[Item position entries]
##############################

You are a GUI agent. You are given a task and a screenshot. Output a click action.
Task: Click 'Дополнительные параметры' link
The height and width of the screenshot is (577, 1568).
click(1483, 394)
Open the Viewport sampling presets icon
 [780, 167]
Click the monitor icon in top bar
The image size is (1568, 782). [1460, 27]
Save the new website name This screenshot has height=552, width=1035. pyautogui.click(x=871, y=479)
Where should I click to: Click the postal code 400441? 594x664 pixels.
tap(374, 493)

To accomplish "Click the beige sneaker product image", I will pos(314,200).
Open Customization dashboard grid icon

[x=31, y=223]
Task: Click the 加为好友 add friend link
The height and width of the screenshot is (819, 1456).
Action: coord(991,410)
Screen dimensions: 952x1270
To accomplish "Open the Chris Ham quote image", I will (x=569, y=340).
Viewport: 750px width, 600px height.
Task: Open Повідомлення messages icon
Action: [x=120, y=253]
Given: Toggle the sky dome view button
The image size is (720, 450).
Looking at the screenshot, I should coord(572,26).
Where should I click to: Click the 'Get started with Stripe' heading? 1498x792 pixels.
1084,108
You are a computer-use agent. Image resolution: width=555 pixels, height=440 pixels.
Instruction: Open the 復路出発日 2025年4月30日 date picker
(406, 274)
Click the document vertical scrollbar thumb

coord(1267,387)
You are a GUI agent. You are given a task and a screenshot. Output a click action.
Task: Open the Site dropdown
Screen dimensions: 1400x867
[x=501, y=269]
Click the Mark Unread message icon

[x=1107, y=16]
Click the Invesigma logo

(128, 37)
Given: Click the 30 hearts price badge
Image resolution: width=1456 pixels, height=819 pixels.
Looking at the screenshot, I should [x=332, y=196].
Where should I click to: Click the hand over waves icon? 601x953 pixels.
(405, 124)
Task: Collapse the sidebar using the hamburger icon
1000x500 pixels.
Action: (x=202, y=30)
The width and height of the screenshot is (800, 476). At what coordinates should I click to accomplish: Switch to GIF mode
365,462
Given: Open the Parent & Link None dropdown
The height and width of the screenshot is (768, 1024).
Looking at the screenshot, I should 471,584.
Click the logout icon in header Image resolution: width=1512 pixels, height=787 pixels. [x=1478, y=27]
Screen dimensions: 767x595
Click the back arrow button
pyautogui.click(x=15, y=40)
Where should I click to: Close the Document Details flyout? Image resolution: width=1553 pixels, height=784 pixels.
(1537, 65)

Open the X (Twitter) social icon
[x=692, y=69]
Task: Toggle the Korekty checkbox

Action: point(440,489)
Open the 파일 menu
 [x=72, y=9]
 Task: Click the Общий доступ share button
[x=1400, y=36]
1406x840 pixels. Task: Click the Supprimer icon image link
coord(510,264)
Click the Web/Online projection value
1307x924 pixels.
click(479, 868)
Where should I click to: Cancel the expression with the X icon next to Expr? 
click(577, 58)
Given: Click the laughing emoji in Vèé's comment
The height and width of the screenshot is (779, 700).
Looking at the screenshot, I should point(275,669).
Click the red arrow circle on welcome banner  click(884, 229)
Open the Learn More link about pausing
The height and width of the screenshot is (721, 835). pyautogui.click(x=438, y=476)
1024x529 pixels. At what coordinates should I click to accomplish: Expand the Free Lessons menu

##############################

Format every line of the records above as a JSON list of strings, one string per line, and leave out the blank lines.

## [RESULT]
[
  "You are a GUI agent. You are given a task and a screenshot. Output a click action.",
  "Task: Click 'Дополнительные параметры' link",
  "The height and width of the screenshot is (577, 1568).",
  "click(1483, 394)",
  "Open the Viewport sampling presets icon",
  " [780, 167]",
  "Click the monitor icon in top bar",
  "The image size is (1568, 782). [1460, 27]",
  "Save the new website name This screenshot has height=552, width=1035. pyautogui.click(x=871, y=479)",
  "Where should I click to: Click the postal code 400441? 594x664 pixels.",
  "tap(374, 493)",
  "To accomplish \"Click the beige sneaker product image\", I will pos(314,200).",
  "Open Customization dashboard grid icon",
  "[x=31, y=223]",
  "Task: Click the 加为好友 add friend link",
  "The height and width of the screenshot is (819, 1456).",
  "Action: coord(991,410)",
  "Screen dimensions: 952x1270",
  "To accomplish \"Open the Chris Ham quote image\", I will (x=569, y=340).",
  "Viewport: 750px width, 600px height.",
  "Task: Open Повідомлення messages icon",
  "Action: [x=120, y=253]",
  "Given: Toggle the sky dome view button",
  "The image size is (720, 450).",
  "Looking at the screenshot, I should coord(572,26).",
  "Where should I click to: Click the 'Get started with Stripe' heading? 1498x792 pixels.",
  "1084,108",
  "You are a computer-use agent. Image resolution: width=555 pixels, height=440 pixels.",
  "Instruction: Open the 復路出発日 2025年4月30日 date picker",
  "(406, 274)",
  "Click the document vertical scrollbar thumb",
  "coord(1267,387)",
  "You are a GUI agent. You are given a task and a screenshot. Output a click action.",
  "Task: Open the Site dropdown",
  "Screen dimensions: 1400x867",
  "[x=501, y=269]",
  "Click the Mark Unread message icon",
  "[x=1107, y=16]",
  "Click the Invesigma logo",
  "(128, 37)",
  "Given: Click the 30 hearts price badge",
  "Image resolution: width=1456 pixels, height=819 pixels.",
  "Looking at the screenshot, I should [x=332, y=196].",
  "Where should I click to: Click the hand over waves icon? 601x953 pixels.",
  "(405, 124)",
  "Task: Collapse the sidebar using the hamburger icon",
  "1000x500 pixels.",
  "Action: (x=202, y=30)",
  "The width and height of the screenshot is (800, 476). At what coordinates should I click to accomplish: Switch to GIF mode",
  "365,462",
  "Given: Open the Parent & Link None dropdown",
  "The height and width of the screenshot is (768, 1024).",
  "Looking at the screenshot, I should 471,584.",
  "Click the logout icon in header Image resolution: width=1512 pixels, height=787 pixels. [x=1478, y=27]",
  "Screen dimensions: 767x595",
  "Click the back arrow button",
  "pyautogui.click(x=15, y=40)",
  "Where should I click to: Close the Document Details flyout? Image resolution: width=1553 pixels, height=784 pixels.",
  "(1537, 65)",
  "Open the X (Twitter) social icon",
  "[x=692, y=69]",
  "Task: Toggle the Korekty checkbox",
  "Action: point(440,489)",
  "Open the 파일 menu",
  " [x=72, y=9]",
  " Task: Click the Общий доступ share button",
  "[x=1400, y=36]",
  "1406x840 pixels. Task: Click the Supprimer icon image link",
  "coord(510,264)",
  "Click the Web/Online projection value",
  "1307x924 pixels.",
  "click(479, 868)",
  "Where should I click to: Cancel the expression with the X icon next to Expr? ",
  "click(577, 58)",
  "Given: Click the laughing emoji in Vèé's comment",
  "The height and width of the screenshot is (779, 700).",
  "Looking at the screenshot, I should point(275,669).",
  "Click the red arrow circle on welcome banner  click(884, 229)",
  "Open the Learn More link about pausing",
  "The height and width of the screenshot is (721, 835). pyautogui.click(x=438, y=476)",
  "1024x529 pixels. At what coordinates should I click to accomplish: Expand the Free Lessons menu"
]